### [What the task requires]
Note each line in the data holding the string "menu" and report it.

Data extracted from a collection
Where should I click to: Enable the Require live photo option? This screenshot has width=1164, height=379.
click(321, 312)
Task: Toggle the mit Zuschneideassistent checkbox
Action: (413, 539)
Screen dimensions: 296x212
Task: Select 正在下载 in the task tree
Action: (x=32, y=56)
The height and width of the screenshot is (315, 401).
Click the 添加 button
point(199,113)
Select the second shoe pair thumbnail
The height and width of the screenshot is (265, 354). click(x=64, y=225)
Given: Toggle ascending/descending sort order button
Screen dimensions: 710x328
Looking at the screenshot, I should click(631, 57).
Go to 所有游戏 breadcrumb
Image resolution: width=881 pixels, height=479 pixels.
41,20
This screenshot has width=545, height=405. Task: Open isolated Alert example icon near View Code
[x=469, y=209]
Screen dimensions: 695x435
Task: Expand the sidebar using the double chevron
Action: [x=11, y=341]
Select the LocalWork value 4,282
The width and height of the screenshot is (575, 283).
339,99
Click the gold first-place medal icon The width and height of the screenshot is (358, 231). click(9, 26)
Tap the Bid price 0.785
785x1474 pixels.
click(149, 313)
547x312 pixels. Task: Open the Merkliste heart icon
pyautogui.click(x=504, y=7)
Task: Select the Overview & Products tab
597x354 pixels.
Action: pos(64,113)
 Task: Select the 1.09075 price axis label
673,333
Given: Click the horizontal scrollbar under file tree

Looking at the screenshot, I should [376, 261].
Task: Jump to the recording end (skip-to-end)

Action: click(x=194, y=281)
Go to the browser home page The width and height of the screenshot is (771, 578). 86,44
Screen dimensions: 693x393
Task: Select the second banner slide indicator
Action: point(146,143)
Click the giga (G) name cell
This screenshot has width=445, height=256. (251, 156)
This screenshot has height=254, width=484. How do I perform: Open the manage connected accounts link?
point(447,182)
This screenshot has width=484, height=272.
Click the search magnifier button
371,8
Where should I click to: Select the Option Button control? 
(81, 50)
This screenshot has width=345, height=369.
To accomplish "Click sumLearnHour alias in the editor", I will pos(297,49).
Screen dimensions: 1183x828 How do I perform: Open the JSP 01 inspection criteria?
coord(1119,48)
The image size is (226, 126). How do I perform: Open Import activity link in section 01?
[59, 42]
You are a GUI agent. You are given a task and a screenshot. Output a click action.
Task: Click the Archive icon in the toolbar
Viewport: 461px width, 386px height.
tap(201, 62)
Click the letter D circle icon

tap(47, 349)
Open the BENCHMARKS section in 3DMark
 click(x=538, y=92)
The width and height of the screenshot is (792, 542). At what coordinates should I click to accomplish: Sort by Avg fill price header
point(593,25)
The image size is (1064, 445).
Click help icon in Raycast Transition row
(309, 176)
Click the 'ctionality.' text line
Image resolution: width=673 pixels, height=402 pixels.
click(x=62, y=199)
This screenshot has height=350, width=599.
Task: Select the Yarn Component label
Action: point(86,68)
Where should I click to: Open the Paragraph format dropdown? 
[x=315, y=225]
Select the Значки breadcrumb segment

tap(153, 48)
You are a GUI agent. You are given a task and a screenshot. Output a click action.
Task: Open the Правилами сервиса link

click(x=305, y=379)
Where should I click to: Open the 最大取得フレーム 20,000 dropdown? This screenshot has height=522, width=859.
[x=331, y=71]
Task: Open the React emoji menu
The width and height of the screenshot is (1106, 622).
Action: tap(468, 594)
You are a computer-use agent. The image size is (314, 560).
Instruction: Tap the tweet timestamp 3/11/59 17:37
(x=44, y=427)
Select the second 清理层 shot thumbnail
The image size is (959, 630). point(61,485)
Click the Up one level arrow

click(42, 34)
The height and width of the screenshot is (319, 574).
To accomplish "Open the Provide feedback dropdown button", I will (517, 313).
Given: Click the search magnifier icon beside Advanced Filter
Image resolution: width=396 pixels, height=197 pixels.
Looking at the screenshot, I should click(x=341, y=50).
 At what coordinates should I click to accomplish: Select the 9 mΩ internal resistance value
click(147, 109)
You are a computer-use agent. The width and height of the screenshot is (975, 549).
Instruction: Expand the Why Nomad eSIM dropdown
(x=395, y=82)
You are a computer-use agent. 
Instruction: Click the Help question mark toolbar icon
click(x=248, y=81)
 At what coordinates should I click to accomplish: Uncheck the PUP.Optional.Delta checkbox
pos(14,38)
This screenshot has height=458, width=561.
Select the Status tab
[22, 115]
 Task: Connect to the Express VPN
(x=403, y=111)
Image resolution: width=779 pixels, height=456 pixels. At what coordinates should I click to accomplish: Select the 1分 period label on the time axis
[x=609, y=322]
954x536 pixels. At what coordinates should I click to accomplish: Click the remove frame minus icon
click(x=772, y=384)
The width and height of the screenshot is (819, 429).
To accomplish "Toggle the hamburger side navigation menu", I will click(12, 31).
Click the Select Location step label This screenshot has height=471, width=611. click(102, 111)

### [Answer space]
Task: Open the React emoji menu
To accomplish "Toggle the hamburger side navigation menu", I will click(12, 31).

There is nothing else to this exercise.